» DATA SHOWN:
*** Begin section ***

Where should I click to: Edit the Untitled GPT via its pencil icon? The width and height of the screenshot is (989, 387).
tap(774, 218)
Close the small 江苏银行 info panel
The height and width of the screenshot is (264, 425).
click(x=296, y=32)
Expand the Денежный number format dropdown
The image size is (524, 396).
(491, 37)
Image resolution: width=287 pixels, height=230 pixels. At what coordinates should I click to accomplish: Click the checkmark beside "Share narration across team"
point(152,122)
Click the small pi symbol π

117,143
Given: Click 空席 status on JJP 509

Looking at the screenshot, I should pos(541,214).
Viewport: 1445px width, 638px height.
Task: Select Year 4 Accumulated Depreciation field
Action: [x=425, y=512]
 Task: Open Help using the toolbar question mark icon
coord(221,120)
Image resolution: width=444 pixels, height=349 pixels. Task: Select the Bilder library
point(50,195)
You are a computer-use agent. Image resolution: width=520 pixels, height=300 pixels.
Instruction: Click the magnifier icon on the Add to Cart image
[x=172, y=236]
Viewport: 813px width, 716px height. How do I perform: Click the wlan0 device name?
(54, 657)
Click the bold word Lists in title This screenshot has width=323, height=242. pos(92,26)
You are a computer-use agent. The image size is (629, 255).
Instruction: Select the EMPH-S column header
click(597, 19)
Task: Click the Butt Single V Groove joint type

*** End section ***

» DESCRIPTION OF THE TASK:
Filter by the word "agent": copy every line of the data that holds it.

» OUTPUT OF THE TASK:
You are a computer-use agent. Image resolution: width=520 pixels, height=300 pixels.
You are a computer-use agent. The image size is (629, 255).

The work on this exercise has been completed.